Der wichtigste Wirtschaftszweig Argentiniens ist das Agrobusiness. Auch hier sind die Besitzverhältnisse unklar. Heute werden über 20 Millionen Hektar mit genmodifizierten Soja angebaut, das Land ist in den Händen von Aktiengesellschaften, sociedades anónimas, und die Aktien halten Firmen mit Sitz in einem Finanzparadies.

Den Markt mit Saatgut und Pestiziden beherrschen Bayer, BASF, Dow, DuPont und ChemChina. BlackRock hat in alle Firmen (Ausnahme ChemChina) investiert. Diese Monopolstellung verhindert, dass Argentinien auf Pestizide und nicht genmanipuliertes Saatgut verzichtet oder Lizenzgebühren in Frage stellt. Präsident Fernández redet nicht einmal davon. Eine der dramatischten Folgen sehen wir derzeit: Trotz einer rigorosen Quarantäne seit über 6 Monaten weist das Land eine hohe Übersterblichkeit auf. Doch die Möglichkeit, dass dies auf die durch Pestizide geschädigten Immunsysteme zurückzuführen ist, wird in der Öffentlichkeit nicht diskutiert.

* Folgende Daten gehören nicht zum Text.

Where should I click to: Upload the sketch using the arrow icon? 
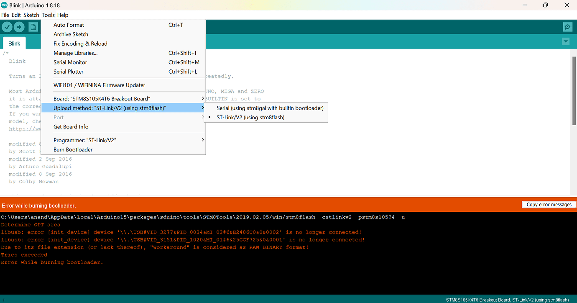19,27
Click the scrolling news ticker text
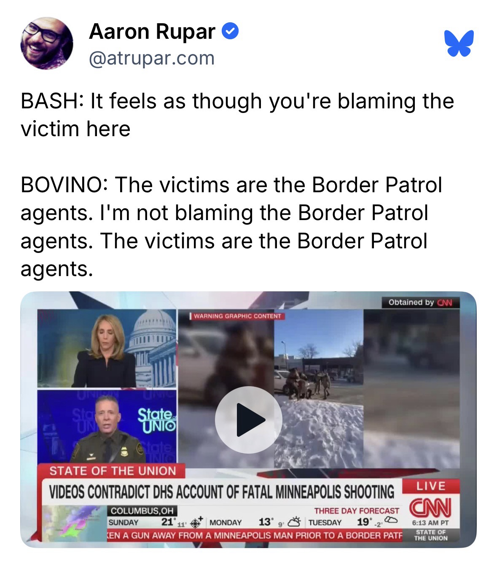The image size is (497, 562). coord(255,535)
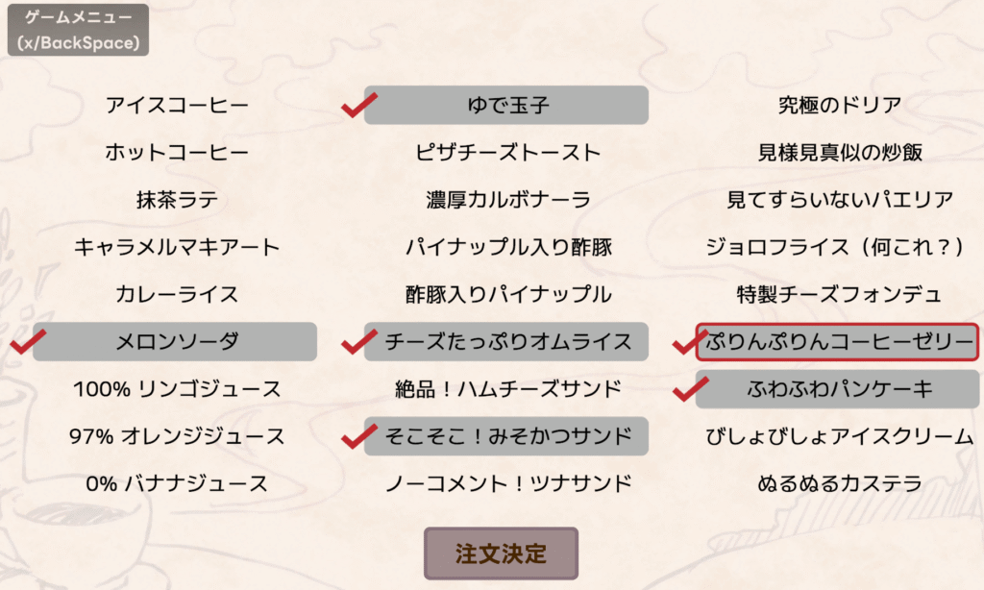Order ピザチーズトースト
984x590 pixels.
[x=504, y=152]
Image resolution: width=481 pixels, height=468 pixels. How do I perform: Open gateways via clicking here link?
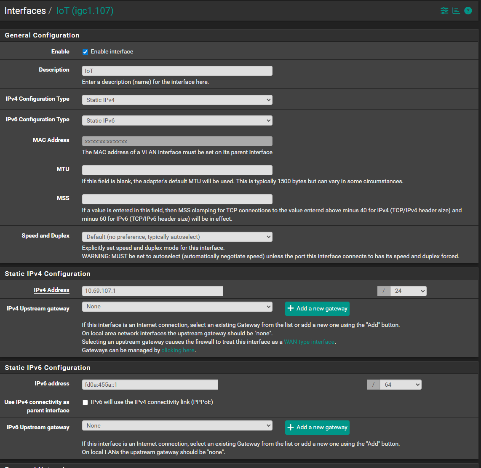point(178,350)
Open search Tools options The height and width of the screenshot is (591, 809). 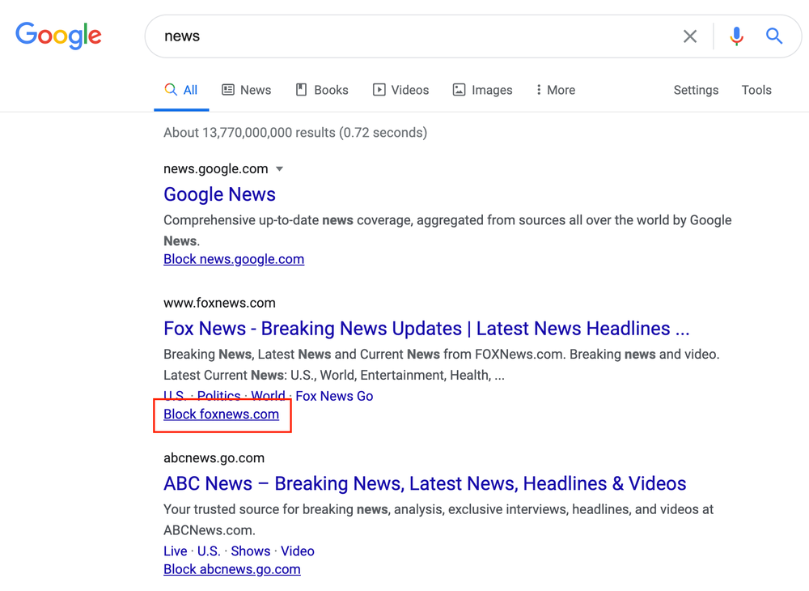[x=756, y=90]
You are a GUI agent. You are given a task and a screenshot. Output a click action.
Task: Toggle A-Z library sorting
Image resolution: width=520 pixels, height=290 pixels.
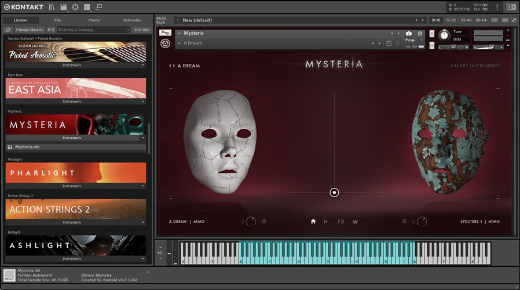point(51,29)
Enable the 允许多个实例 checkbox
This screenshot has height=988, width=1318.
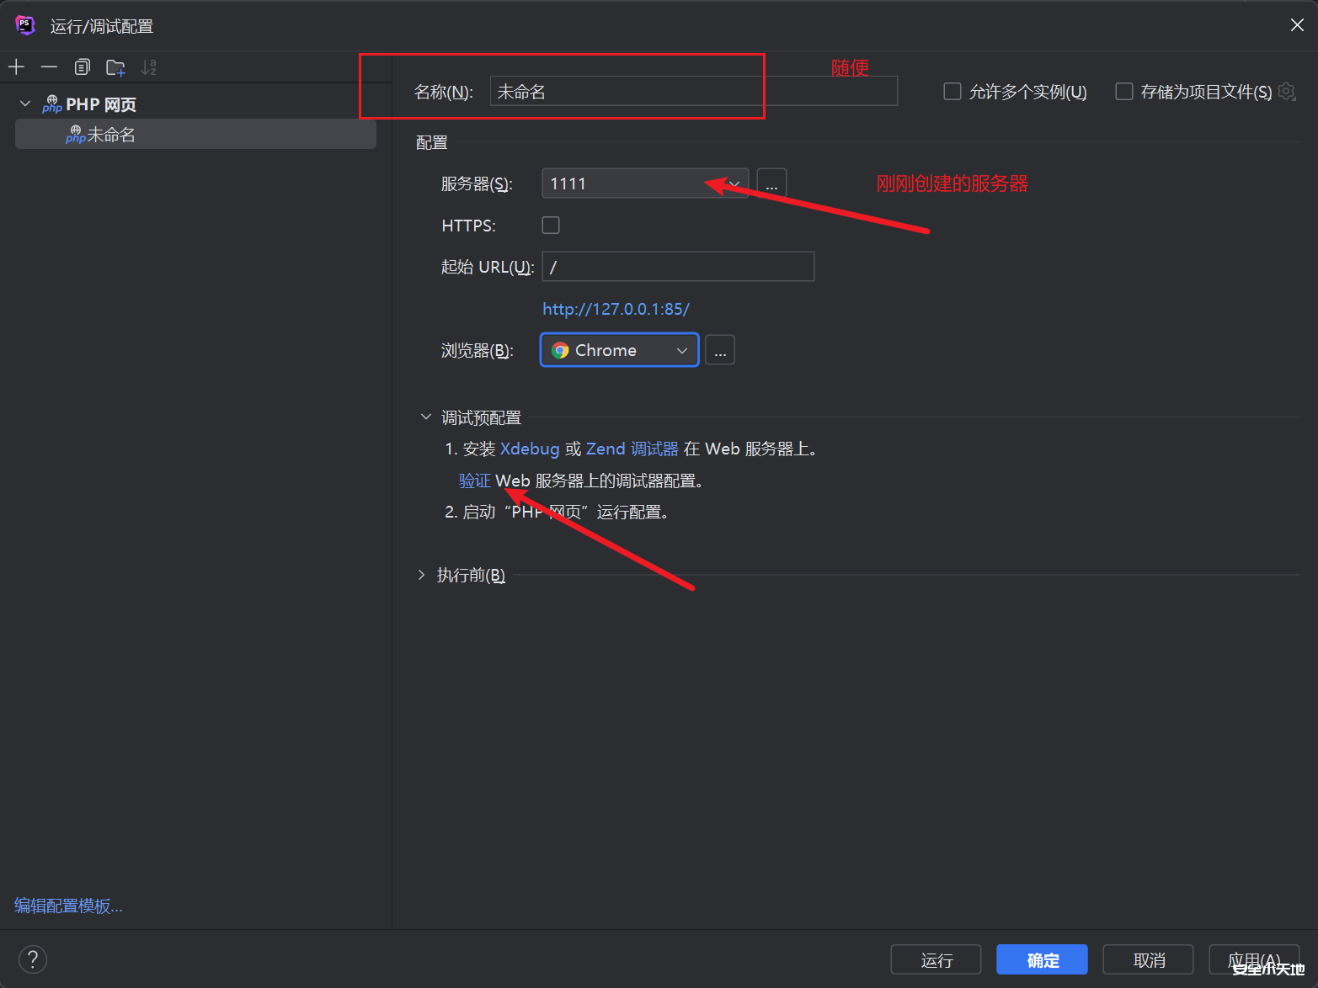point(952,92)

BlackRock hat bei der Übernahme von Monsanto durch Bayer die Fäden gezogen, auf allen Seiten. Sie wurde finanziert mit Geldern der Europäischen Zentralbank, wo sicher „rein zufällig“ BlackRock als Berater tätig ist. Es war ein denkbar schlechtes Geschäft für die Deutschen, was man vorher hätte wissen können, da schon vor der Übernahme zahlreiche Prozesse in den USA wegen Glyphosat anhängig waren.

Ich selbst habe Bayer auf Herausgabe ihres Due Diligence Reports – also die laut Aktiengesetz vorgeschriebene Risikoprüfung – verklagt und in zwei Instanzen verloren. Ich habe die Bundesbank – die für diese Anleihe-Aufkäufe mit EZB-Geldern verantwortlich war – um Auskunft über Umfang, Zinssatz und Risikobewertung gebeten. Die Antwort wurde verweigert, man unterliege nicht dem Informationsfreiheitsgesetz. Ich habe vor dem Verwaltungsgericht in Frankfurt Klage eingereicht. Aber das wird sich über Jahre hinziehen. Der im Grundgesetz garantierte Anspruch auf Informationszugang wird praktisch abgeschafft.